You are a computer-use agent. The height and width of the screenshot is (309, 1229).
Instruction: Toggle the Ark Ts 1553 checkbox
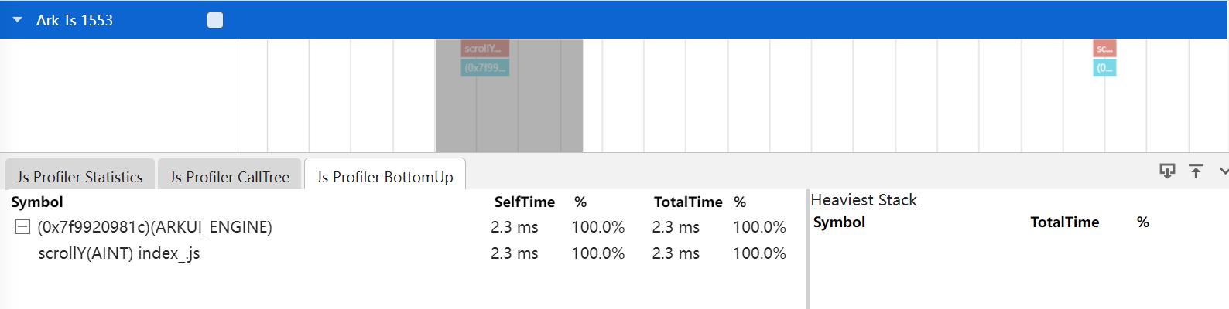tap(215, 20)
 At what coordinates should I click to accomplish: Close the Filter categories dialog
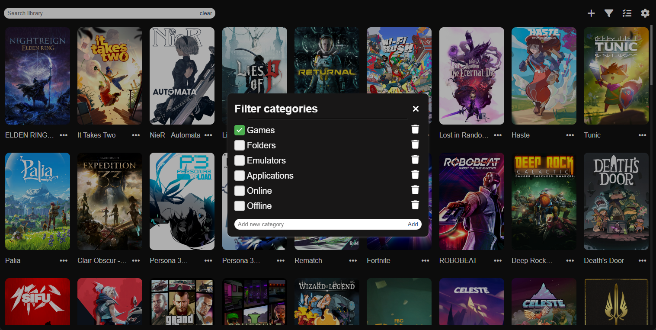tap(416, 109)
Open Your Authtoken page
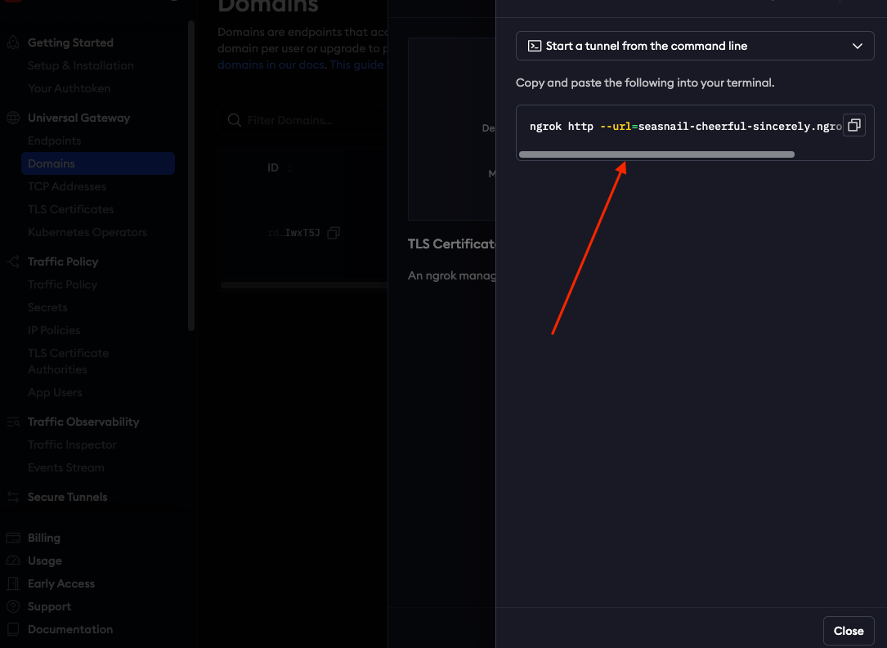The height and width of the screenshot is (648, 887). click(69, 88)
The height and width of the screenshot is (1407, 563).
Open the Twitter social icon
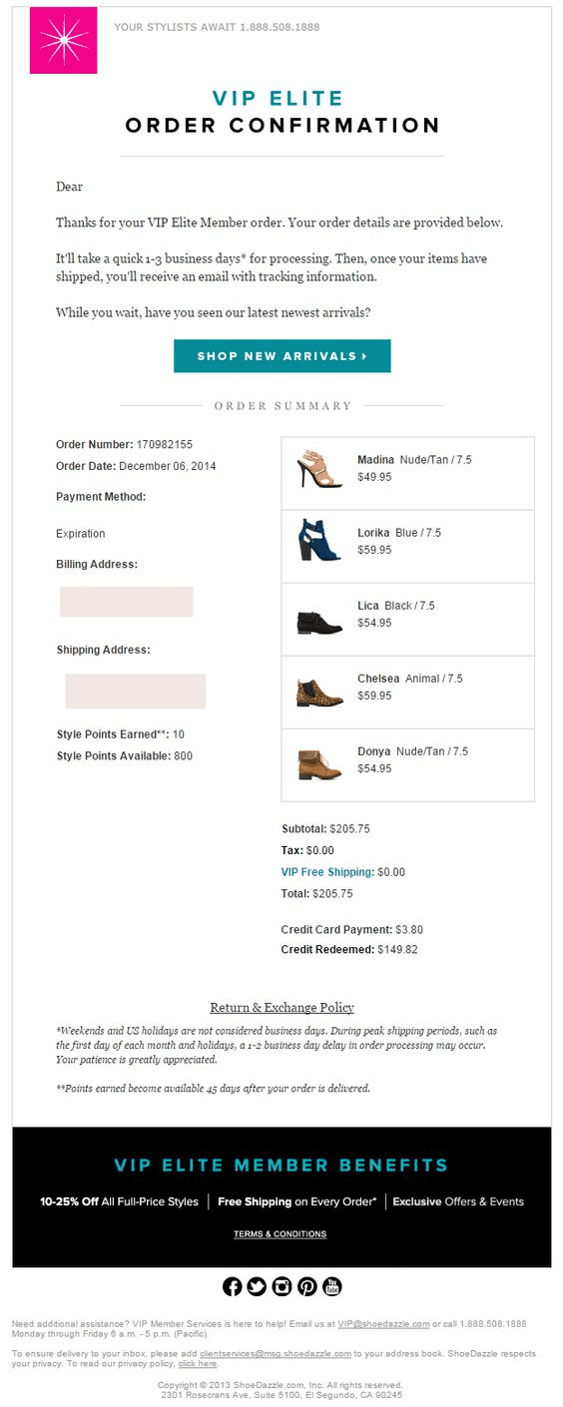(x=257, y=1286)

==*==

All records above must be copied exactly, though the pictures they hold are to be left out.

You are a computer-use agent. The height and width of the screenshot is (309, 1229).
Instruction: Toggle the Ark Ts 1553 checkbox
tap(215, 20)
 At what coordinates should I click to accomplish: Close the Filter categories dialog
tap(416, 109)
Open Your Authtoken page
The height and width of the screenshot is (648, 887). click(69, 88)
The height and width of the screenshot is (1407, 563).
Open the Twitter social icon
(x=257, y=1286)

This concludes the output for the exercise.